BEGIN
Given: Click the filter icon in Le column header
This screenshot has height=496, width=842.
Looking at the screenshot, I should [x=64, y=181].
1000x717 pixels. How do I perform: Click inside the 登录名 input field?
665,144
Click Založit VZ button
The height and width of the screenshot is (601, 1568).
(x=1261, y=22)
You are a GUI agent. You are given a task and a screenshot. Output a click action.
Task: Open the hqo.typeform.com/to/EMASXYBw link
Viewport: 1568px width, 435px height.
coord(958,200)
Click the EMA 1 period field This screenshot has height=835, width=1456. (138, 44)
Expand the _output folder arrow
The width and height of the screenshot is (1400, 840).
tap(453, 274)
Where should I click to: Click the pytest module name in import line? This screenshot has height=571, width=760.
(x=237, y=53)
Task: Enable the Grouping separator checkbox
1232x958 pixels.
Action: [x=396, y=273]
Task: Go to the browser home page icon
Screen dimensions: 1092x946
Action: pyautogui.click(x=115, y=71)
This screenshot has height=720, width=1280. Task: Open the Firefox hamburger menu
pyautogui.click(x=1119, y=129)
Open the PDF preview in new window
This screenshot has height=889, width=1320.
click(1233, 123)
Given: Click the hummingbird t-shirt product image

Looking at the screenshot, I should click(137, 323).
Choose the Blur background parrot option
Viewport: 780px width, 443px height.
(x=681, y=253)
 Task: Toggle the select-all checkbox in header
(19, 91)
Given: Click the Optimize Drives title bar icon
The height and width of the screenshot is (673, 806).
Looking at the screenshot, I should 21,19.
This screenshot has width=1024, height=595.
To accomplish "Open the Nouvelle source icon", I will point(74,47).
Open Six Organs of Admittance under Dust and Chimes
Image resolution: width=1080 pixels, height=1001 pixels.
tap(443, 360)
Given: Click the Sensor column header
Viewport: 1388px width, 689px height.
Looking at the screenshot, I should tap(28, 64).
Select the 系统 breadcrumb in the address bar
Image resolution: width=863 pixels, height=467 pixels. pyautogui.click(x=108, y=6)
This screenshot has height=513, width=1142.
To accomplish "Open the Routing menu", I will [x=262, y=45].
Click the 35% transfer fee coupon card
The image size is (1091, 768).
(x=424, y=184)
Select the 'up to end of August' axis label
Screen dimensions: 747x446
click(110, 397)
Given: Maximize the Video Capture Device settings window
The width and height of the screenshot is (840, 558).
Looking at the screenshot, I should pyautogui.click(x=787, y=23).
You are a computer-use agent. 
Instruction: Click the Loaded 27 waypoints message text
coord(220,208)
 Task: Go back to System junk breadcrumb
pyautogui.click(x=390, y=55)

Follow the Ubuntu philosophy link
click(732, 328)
END
**Try it**
Taking the listing above line by line, say how many lines include the string "window", and give only that number.

**Answer to this task**
2